I did try to work with our local vet at first, who is very nice and caring. But her toolbox didn’t work. That protocol was to use a drug that suppresses the immune system reactions in combination with a prescription dog food. I have since read that the drug used comes with serious side effects.
Also, the prescription dog food is one of the worst industrial products, in my opinion, I’ve every seen. Protein is broken up (hydrolyzed) into tiny bits that are meant to fool the immune system. The protein source is…wait for it…CHICKEN FEATHERS. And the first ingredient is corn starch. The product smelled terrible; it reeked of a heavy chemical odor. AC loved it, until he went off the drug and reacted to it. He thought it was candy, with its sweet, sticky nature.

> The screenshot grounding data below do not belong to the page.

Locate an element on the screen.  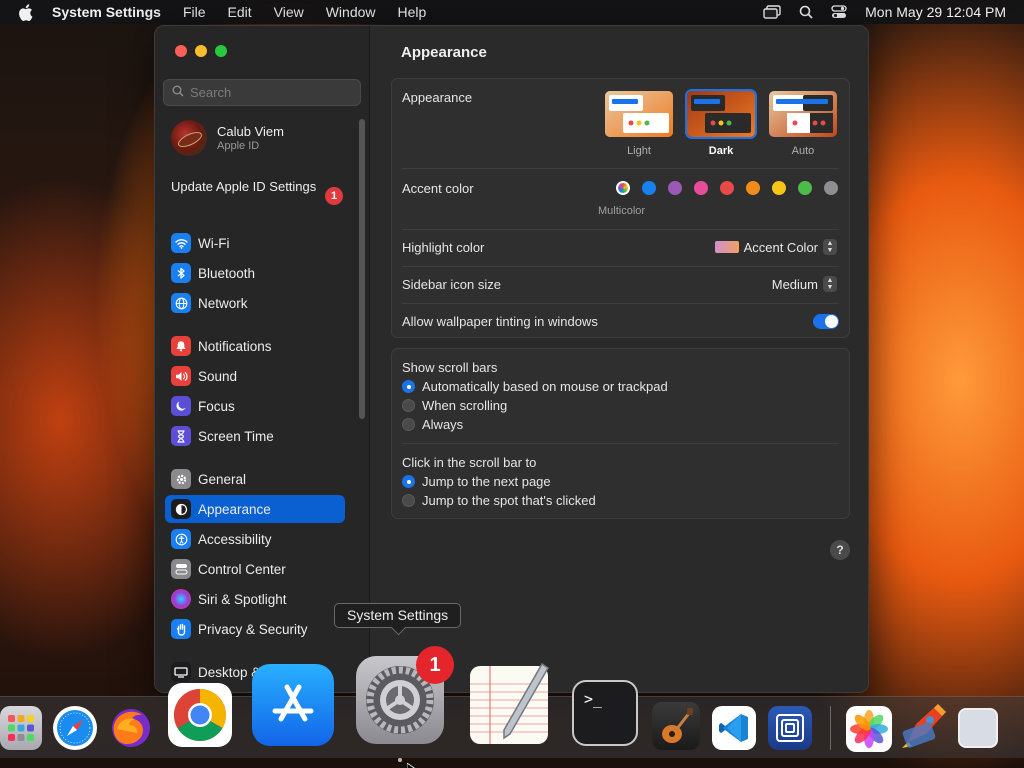
sidebar-item-screen-time: Screen Time is located at coordinates (255, 436).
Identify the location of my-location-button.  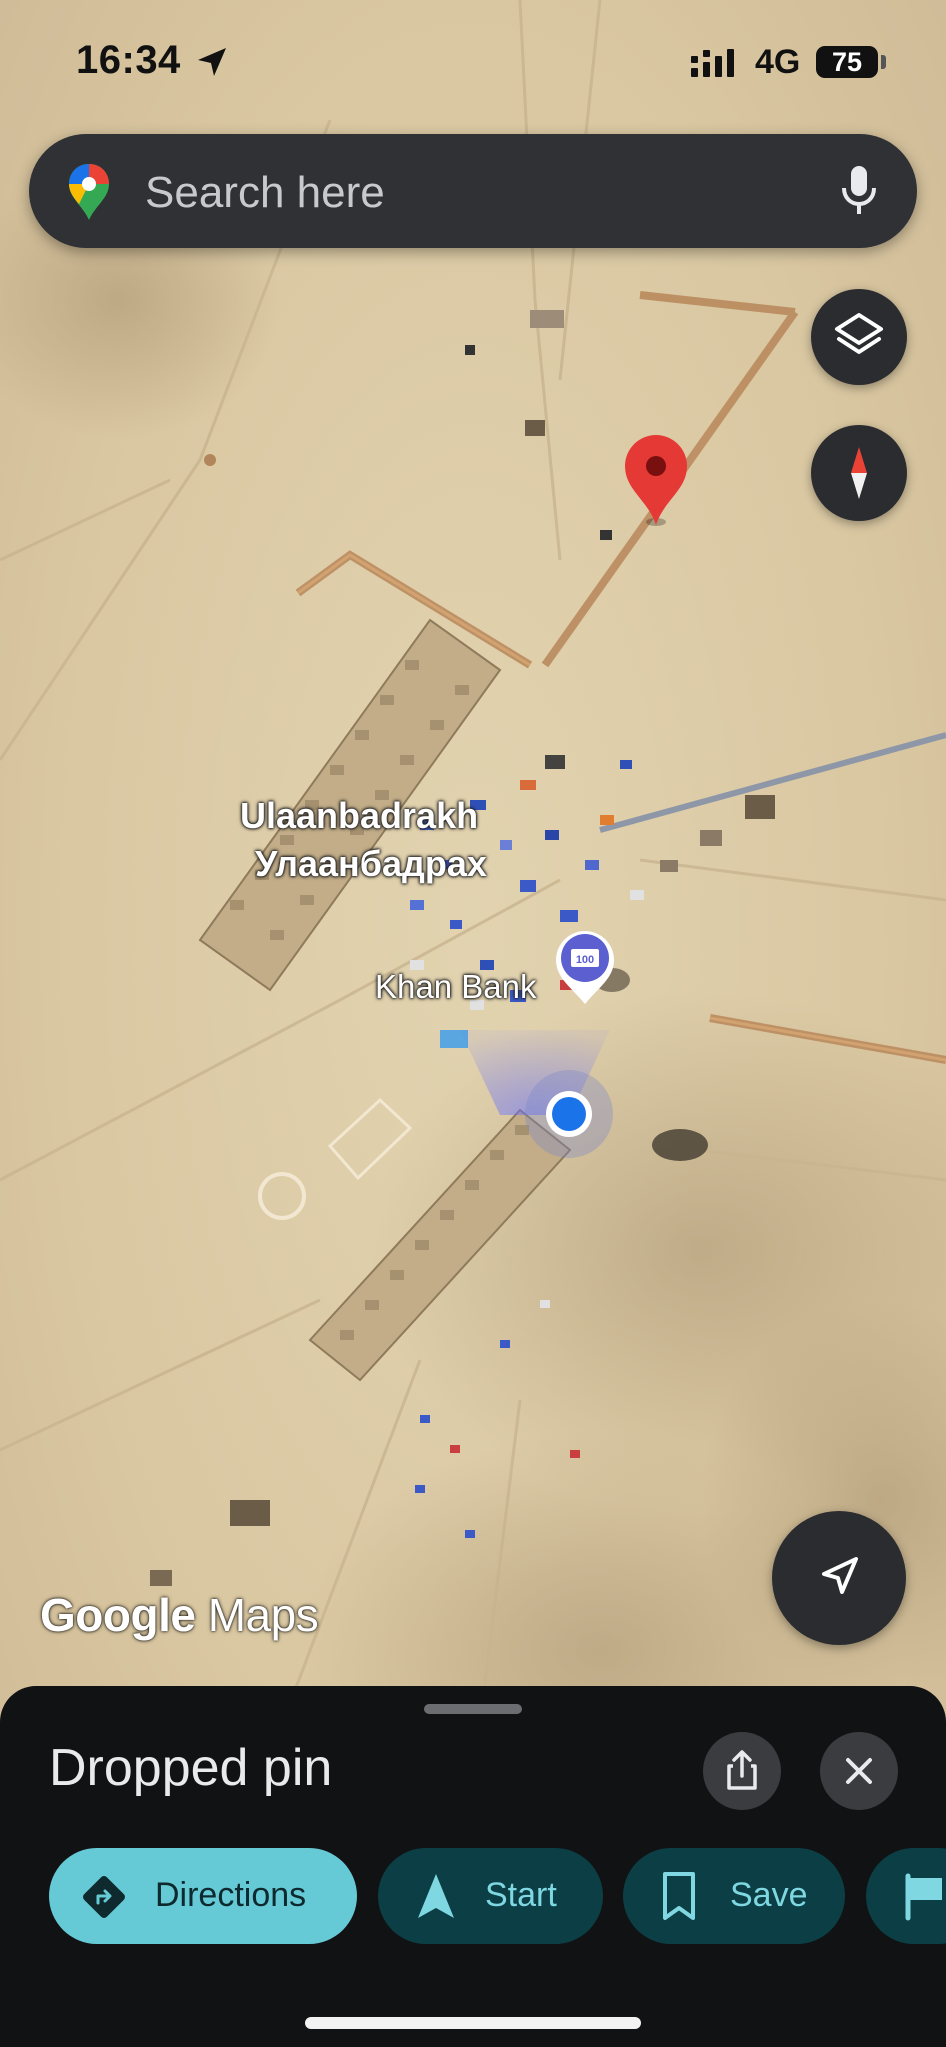
(839, 1578).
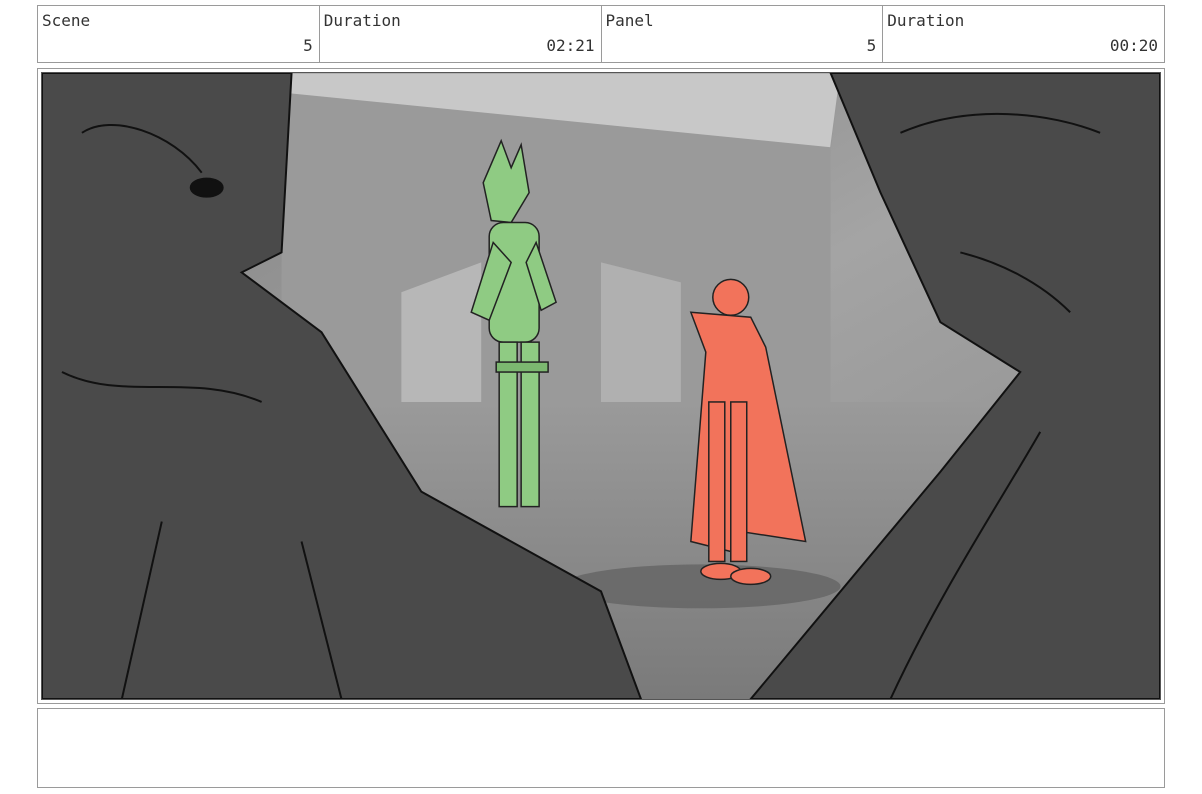 The image size is (1202, 794). Describe the element at coordinates (1134, 46) in the screenshot. I see `panel-duration-value: 00:20` at that location.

That left AC with getting more of the drug and switching to the only other formulation of hydrolyzed protein, soy beans. As it turns out he is wildly allergic to peas, so that clearly was not going to work. And this whole fake, chemical food solution would cause other problems down the road.
The other problem is, as I said above, that other kibble concoctions all contain one of the 5 foods that AC is allergic to. So, fortunately, I’ve always fed my dogs real food anyway, and I don’t mind cooking for him.
And one of my unanswered questions is whether or not his immune system reacted to certain foods willy nilly or whether it was because they were in his diet as I tried to find food that didn’t make him sick.
I suppose time will tell.
For right now, he is healthy and happy.
The fish diet is EXPENSIVE, however. And in this pandemic, sometimes I have trouble getting the cheaper versions of available fish.
It’s time for a change in how we treat our beloved pets, from their food to their medical treatment. It’s time for science to prevail, not business models.